Dix ans après la loi, l’économie sociale et solidaire au milieu du gué dans les territoires

Organisé par le Réseau des collectivités territoriales pour une économie solidaire (RTES) et trois sénateurs, un colloque a permis d’interroger la place de l’économie sociale et solidaire (ESS) dans le développement des territoires, dix ans après la loi-cadre de 2014. Côté verre à moitié plein, la contribution de l’ESS est désormais mieux reconnue et les expérimentations pour une coopération fructueuse entre collectivités et ESS sont nombreuses, en matière de petite enfance, soutien à l’autonomie, réemploi ou encore agriculture et alimentation. Le verre à la moitié vide, ce sont des moyens jugés insuffisants mais également des incertitudes juridiques qui peuvent freiner le soutien des collectivités aux entreprises de l’ESS. Pourtant, la ministre en charge, les parlementaires engagés sur ce sujet et les élus locaux présents lors de ce colloque en sont convaincus : l’ESS est indispensable pour répondre aux besoins des habitants et favoriser "une transition juste dans nos territoires".          

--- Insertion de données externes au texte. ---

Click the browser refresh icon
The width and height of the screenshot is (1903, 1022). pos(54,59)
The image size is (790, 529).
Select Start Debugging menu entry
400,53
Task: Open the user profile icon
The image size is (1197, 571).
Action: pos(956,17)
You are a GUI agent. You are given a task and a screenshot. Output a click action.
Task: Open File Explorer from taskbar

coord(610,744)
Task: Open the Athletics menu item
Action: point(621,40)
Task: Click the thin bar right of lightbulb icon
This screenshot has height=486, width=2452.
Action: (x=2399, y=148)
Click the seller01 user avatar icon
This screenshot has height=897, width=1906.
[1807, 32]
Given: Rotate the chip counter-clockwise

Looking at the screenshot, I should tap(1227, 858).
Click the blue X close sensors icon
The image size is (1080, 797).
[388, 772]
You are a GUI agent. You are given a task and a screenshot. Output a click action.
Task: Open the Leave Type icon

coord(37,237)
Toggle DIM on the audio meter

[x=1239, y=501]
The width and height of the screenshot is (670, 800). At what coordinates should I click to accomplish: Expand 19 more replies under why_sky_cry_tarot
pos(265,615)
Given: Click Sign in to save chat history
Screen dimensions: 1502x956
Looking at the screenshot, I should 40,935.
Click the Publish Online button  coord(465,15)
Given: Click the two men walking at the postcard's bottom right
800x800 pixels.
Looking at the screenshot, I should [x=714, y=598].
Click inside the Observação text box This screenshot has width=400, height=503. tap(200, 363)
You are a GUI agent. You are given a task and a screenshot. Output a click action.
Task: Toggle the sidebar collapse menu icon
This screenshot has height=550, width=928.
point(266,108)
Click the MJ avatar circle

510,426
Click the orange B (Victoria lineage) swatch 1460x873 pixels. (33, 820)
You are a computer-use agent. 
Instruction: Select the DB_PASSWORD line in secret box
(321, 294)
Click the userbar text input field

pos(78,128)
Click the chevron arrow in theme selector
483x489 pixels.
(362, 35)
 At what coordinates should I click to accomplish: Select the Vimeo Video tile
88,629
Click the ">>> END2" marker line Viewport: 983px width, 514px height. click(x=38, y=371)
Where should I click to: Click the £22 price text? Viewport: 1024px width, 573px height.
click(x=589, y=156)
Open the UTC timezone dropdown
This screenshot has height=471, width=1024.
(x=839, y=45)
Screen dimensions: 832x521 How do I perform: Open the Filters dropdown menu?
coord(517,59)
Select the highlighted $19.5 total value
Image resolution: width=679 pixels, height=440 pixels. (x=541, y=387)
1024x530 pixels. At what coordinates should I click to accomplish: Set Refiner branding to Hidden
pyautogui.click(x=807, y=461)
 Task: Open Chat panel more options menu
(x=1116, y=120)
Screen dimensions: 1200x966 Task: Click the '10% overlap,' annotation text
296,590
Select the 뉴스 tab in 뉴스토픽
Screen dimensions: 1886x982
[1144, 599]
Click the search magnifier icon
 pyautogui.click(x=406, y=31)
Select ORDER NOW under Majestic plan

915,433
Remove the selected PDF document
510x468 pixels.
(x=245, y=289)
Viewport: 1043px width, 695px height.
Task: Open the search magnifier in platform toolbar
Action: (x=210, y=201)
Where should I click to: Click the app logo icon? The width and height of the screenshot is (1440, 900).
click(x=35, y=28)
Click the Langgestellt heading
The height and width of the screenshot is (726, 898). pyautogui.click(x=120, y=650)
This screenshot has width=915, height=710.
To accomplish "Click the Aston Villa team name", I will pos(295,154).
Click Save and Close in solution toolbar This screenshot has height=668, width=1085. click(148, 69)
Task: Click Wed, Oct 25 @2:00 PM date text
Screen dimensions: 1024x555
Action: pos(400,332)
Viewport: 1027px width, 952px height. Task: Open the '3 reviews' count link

Pour les territoires, la loi de 2014 sur l’économie sociale et solidaire (ESS) a-t-elle tenu ses promesses ? Organisé par le Réseau des collectivités territoriales pour une économie solidaire (RTES) et trois sénateurs, Antoinette Guhl (Ecologiste, Paris), Hervé Gillé (Socialiste, Gironde) et Jean-Jacques Michau (Socialiste, Ariège), un colloque s’est tenu le 14 novembre au Sénat sur le thème "L’ESS, un cap pour une transition juste dans nos territoires ? Réalités et perspectives 10 ans après la loi sur l’ESS". 

Le principal motif de satisfaction a été résumé par François Dechy, maire de Romainville (Seine-Saint-Denis) : "Il n’y a jamais eu autant de décideurs politiques engagés sur l’ESS." Le soutien à l’ESS se manifeste de différentes manières, dans de nombreux territoires – ruraux, urbains, fragiles ou pas –, de la part de collectivités de toutes les strates et d’élus qui ne sont pas tous du même bord politique.   

"L’ESS est une force vive de notre économie", elle contribue à la "vitalité de nos territoires" et, en ruralité, elle "reste souvent le dernier rempart assurant la protection des plus vulnérables", affirme le sénateur de l’Ariège Jean-Jacques Michau. Cette économie représente par exemple 20% de l’emploi privé dans les Hautes-Alpes, témoigne Valérie Rossi, députée socialiste des Hautes-Alpes, qui représentera désormais l’Assemblée nationale au Conseil supérieur de l’ESS. 

Des moyens pas à la hauteur des ambitions de la loi 

Si plusieurs élus évoquent la nécessité de continuer à "faire de la pédagogie", au sein de leur collectivité et plus largement en France, sur ce qu’est l’ESS et ce qu’elle peut apporter, les participants au colloque considèrent que la reconnaissance de l’ESS et le cadre juridique dont elle dispose sont à mettre au crédit de la loi de 2014. En revanche, la loi "n’a pas eu les moyens à la hauteur des objectifs qu’elle s’est fixée", estime l’universitaire Timothée Duverger, pour qui ce "sous-financement chronique" se fait au détriment du développement de l’ESS sur les territoires. 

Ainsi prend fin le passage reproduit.